**Given passage**

"""

The process of humanizing electronic music is something the duo attempted (to mixed results) on 2005's Human After All, Bangalter calling the record "an attempt to discover where human feelings reside in music." But while that album skirted around the notion of real-life, this one dives head first into what defines humanity. The luscious "The Game of Love" is easily the most subdued number Daft Punk has ever attempted; a break-up song as rendered by a heartbroken robot, with swipes of pedal steel guitar giving the song an ethereal quality. The same lost soul roaming the streets on "The Game of Love" reappears on "Within." The soul is still trapped, like Rutger Hauer in Blade Runner searching for meaning in a massive world, "please tell me who am I," the plea. “Within” is little more than solo-piano (provided by Chilly Gonzales) and a light pitter-patter of drums. It's their own mechanical formula for a soul-song; Sam Cooke for the Year 2525.

Not every moment on record registers absolute zero on the pop scale, "Lose Yourself to Dance" is white-hot and one of two songs on the album featuring an indelible performance from Neptunes producer Pharrell Williams. Pharrell's always been a gifted vocalist, employing a silky-croon to ensure a hook's resident status in your brain. But on Random Access Memories, he's less about flash and more about function, playing the supporting role in Daft Punk's reconfiguring of a disco groove. The pairing's second song, the joyous "Get Lucky" is an immediate highlight and deserving of the current success its seeing on the Billboard charts. The first time I heard the track I was incredulous as to its Daft Punk status, and even now it's hard to believe. It’s as immediate as previous highlight's "Da Funk," "One More Time," or "Harder Better Faster Stronger," but more pop-conscious and dare I say sexier. If Daft Punk intended to dip into the past with this record, then "Get Lucky" is unquestionably its bedroom jam.

"""

**Data supplied**
"""

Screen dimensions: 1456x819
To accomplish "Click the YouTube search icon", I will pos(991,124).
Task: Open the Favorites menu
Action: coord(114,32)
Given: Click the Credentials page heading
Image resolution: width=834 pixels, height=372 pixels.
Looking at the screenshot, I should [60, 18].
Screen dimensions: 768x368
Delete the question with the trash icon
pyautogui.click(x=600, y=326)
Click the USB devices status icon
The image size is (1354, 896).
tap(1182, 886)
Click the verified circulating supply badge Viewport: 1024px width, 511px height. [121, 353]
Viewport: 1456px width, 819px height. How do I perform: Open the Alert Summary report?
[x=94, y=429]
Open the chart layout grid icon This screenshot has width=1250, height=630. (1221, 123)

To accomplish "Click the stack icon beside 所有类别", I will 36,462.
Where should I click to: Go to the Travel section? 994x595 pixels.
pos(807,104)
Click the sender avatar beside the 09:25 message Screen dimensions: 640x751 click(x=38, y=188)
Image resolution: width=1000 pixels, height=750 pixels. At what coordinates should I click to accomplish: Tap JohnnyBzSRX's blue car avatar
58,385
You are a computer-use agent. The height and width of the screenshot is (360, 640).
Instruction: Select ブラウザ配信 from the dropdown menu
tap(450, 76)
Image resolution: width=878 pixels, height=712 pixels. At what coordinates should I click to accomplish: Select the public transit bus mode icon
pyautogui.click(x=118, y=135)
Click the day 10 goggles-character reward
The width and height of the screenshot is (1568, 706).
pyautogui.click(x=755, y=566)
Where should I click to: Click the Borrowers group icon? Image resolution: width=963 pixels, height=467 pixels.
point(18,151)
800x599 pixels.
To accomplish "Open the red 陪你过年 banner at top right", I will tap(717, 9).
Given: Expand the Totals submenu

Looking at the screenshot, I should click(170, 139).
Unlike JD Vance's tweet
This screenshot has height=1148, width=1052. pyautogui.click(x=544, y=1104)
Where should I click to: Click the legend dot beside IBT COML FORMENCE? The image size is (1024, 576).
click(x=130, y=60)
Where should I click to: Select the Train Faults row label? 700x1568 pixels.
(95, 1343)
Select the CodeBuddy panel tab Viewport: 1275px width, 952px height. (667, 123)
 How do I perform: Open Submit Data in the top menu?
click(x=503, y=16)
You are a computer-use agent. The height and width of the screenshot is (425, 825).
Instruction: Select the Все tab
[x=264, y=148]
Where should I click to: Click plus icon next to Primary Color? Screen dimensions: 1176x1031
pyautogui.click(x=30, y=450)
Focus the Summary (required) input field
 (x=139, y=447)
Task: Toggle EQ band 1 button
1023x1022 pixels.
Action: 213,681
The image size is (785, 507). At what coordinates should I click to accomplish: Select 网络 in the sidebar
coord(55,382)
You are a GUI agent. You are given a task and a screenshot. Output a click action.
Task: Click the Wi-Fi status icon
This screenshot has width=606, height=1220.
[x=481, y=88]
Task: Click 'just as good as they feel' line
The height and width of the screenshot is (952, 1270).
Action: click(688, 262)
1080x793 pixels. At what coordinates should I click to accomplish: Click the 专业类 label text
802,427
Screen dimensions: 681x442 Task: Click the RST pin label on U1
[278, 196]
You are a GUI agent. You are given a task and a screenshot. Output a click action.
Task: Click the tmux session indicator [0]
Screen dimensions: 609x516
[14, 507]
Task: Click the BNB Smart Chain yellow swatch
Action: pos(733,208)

"""

**Written request 1**
Decide whether each statement below agrees with the album review, answering yes or no and quoting the deciding words from the review: (a) Chilly Gonzales plays the piano on "Within." (b) Pharrell Williams is featured on three songs on the album. (c) "The Game of Love" is called the most upbeat song Daft Punk has made.
**Written request 2**
Extend the review of the Daft Punk album by writing what comes after its last sentence.
The data has no connection to the album review.

**Result 1**
(a) Yes: "solo-piano (provided by Chilly Gonzales)"
(b) No: "one of two songs on the album featuring an indelible performance from Neptunes producer Pharrell Williams"
(c) No: "easily the most subdued number Daft Punk has ever attempted"

**Result 2**
No "experimental" album purporting to pay tribute to 70s & 80s popular music would be complete without its own epic and centerpiece "Touch" is just that. The search for belonging appears again on the track, with Paul Williams searching for "something more" in a voice that shows all of his 73 years. The song is a veritable chameleon, moving from mechanized grooves to faux-ragtime pieces. The piece changes colors again, as a swelling orchestra emerges and stops all sense of time and space. Brian Wilson once described some his works as "teenage symphonies to God," and what Daft Punk attempts here has a similar feel. “Touch” has all the exuberance of youth and the mantra of "if love is the answer you're home, hold on," is something a teenager could readily embrace. But the dreamy days of youth must eventually be replaced by reality, and soon the wizened Paul Williams returns (as if from a hyperbaric chamber) and sings of needing "something more." Unbridled love is a wonderful thing in the misspent days of youth, but without a meaning or purpose it will be lost to time.

The sense of loss is unmistakable on the record, the sound of the proverbial ghost in the machine, sifting through the sands of time looking for the life it once had. It's in this loss, that memories gain importance, becoming a link to the past. Daft Punk appropriately labels them "Fragments of Time" on the Todd Edwards feature, moments we "keep playing back." They bring the past back into focus, but high-definition is soon corrupted by static. Random Access Memories then is that desperate attempt to recapture the past, to evoke a time when the future was crystal clear, and music's possibilities were limitless.


"Touch"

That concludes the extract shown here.